So at eight-twenty, they left the cozy room at the Stone Gap Hotel, took Peyton’s car to downtown Stone Gap and walked into The Good Eatin’ Café, pretty much the only breakfast choice in town. The second the door opened, Peyton regretted her choice. Stone Gap was a small town with long memories and gossipy residents. All she needed was someone recounting Susannah’s wild past in front of Maddy.

“Oh, you cute little button!” Vivian Hoffman, the owner of the diner, came bustling around the counter, a petite gray-haired woman who had worked at The Good Eatin’ Café for so long, Peyton figured she had to be close to a hundred, though she moved at the speed of people half her age. Vivian bent down in front of Maddy. “What’s your name, sweetheart?”

“Madelyne.” She drew herself up. “Madelyne Reynolds.”

“Oh, what a cutie. And as serious as a judge in church.” Vivian put out her hand and gave Maddy’s a little shake. “Pleased to make your acquaintance, Miss Madelyne. I’m Miss Viv, and if you need anything at all, you just let Miss Viv know and I’ll get it from the kitchen.”

“Can I have pancakes that look like cookies?”

“She means chocolate chip pancakes,” Peyton explained.

“Oh my, of course you can, sweetheart.” Miss Viv’s smile crinkled her eyes. “Why, we make the best cookie-looking pancakes in all of North Carolina. How about some chocolate milk to go with that, too? With one of those crazy bendy straws?”

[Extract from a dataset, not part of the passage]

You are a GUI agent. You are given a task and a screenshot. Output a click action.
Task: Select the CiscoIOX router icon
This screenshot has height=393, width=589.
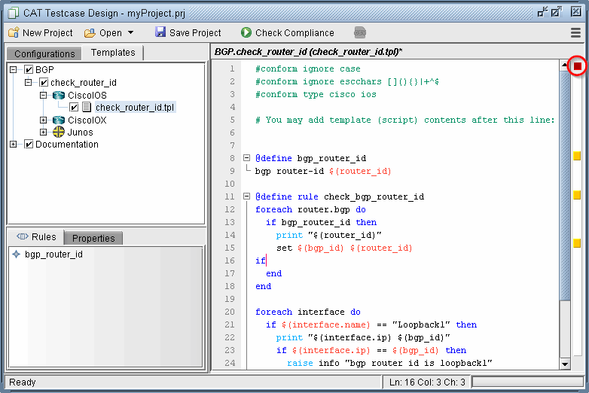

Maddy started to say yes, but Peyton put a hand on her shoulder. “Apple juice will be fine, Miss Viv. Thank you.”

Vivian looked at Peyton now, really looked at her. “You’re the younger Reynolds girl, aren’t you? Peyton?”

“Yes, ma’am,” she said, as if she was still a child and trying on her best manners in front of Grandma Lucy.

“And this adorable angel is your little girl?”

“No, she’s my niece.”

“Niece? That means Susannah...” Her voice trailed off and she dropped her gaze to Maddy’s blond curls. “Well, I’ll be. And I thought I knew ’bout everything that happened in this town.” Miss Viv brightened and put an arm around Peyton, drawing her deeper into the diner and steering her toward a booth that overlooked a shady corner of the park next door. “Best table in the house, though that busybody Mort Williams will say otherwise.”

From the far corner of the laminate bar that fronted the kitchen, Mort, a gray-haired man with a hunched back who owned the Page In Time Bookstore a block away, raised his cup of coffee in Miss Viv’s direction. He had a book in his hands now, a leather-bound volume. Probably a classic he’d read a hundred times before, if Peyton remembered correctly. “Howdy, Peyton,” he said, raising his book in her direction. “Stop on by the bookstore while you’re in town.”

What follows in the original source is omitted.